November is Men’s Mental Health month – a movement started in 2003 by ‘Movember’ – a leading men’s health charity (Movember Europe is a registered charity) that has funded more than 1,250 men’s health projects around the world.
The movement tackles men’s mental health and suicide prevention, prostate cancer and testicular cancer.
The Mental Foundation have also got behind ‘Movember’, with their Men’s Mental Health campaign running throughout November each year. This campaign is for anyone who identifies as a male or a man, and whose mental health may be impacted by pressures associated with this.
I hope that we can all take notice during men’s mental health month – because we all have men in our lives – partners, brothers, sons, colleagues. Men’s mental health matters – to all of us.

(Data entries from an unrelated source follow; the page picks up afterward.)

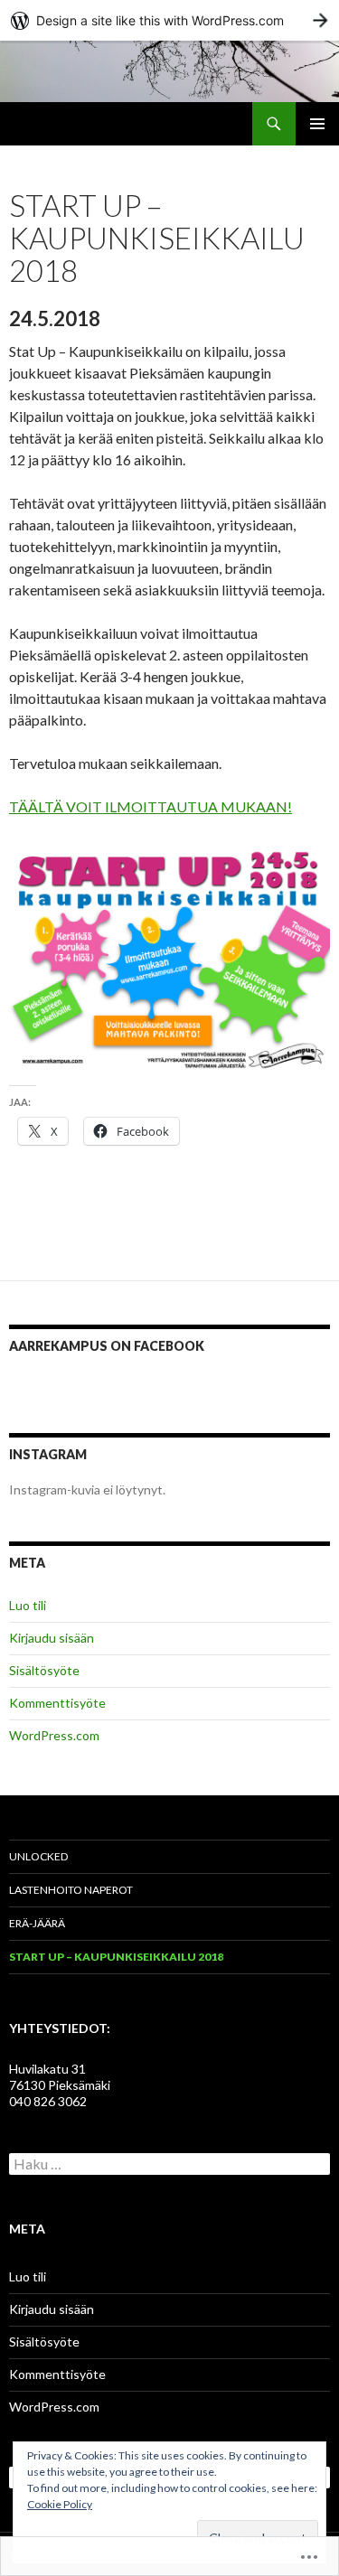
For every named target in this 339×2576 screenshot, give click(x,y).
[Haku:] (169, 2164)
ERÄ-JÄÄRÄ (37, 1923)
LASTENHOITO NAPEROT (71, 1890)
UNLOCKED (38, 1856)
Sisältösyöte (44, 1670)
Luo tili (27, 1605)
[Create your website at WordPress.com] (169, 20)
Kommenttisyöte (57, 1702)
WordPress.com (54, 1735)
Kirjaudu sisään (51, 1637)
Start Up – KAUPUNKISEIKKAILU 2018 (116, 1956)
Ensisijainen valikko (317, 123)
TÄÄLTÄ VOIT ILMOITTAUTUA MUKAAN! (150, 806)
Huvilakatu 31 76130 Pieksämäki (59, 2077)
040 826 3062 (48, 2101)
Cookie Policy (59, 2504)
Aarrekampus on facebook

In England, around one in eight men is known to have a common mental health disorder such as depression, anxiety, panic disorder or obsessive-compulsive disorder (OCD).
This figure is almost certainly distorted as it only reflects the number of men who actually seek help and receive a diagnosis. It is likely that many more suffer in silence.
Why don’t men talk about mental health?
Of course, that’s a generalisation, but it is true that many men do stay silent.
Why is this?
Societal expectations and traditional gender roles play a role in why some men are less likely to seek help for their mental health problems.
We often expect men to be strong, dominant and in control. While these aren’t inherently bad things, they can make it difficult for men to open up and to reach out for support.
Some research also suggests that men who don’t feel able to speak openly about their emotions may be less able to recognise symptoms of poor mental health in themselves, and less likely to reach out for help.
Men are also more likely to use potentially harmful means of coping such as alcohol or substances; and less likely to talk to family or friends about their mental health.
The good news is that research also suggests men will access help that meets their preferences and is easy to access, meaningful and engaging.
That’s why it is so important that we keep the spotlight on Men’s mental health, keep raising awareness and sharing information about the great initiatives and resources available to support men’s mental health.
Next week, MHIB Co-Founder & Director Steve Heath, will share his own experiences and thoughts on men’s mental health.
If you yourself are feeling like ending your life, please call 999 or go to A&E and ask for the contact of the nearest crisis resolution team. These are teams of mental health care professionals who work with people in severe distress.
If you need someone to talk to then Samaritans are available on 116 123 (UK) for free, 24/7. They are there to talk to, listen and they won't judge or tell you what to do.
C.A.L.M.: National helpline for men to talk about any troubles they are feeling. Call 0800 58 58 58 (UK). They are available 5pm-midnight 365 days a year.
For support in a crisis, Text Shout to 85258. If you’re experiencing a personal crisis, are unable to cope and need support. Shout can help with urgent issues such as: Suicidal thoughts, abuse or assault, self-harm, bullying, relationship challenges.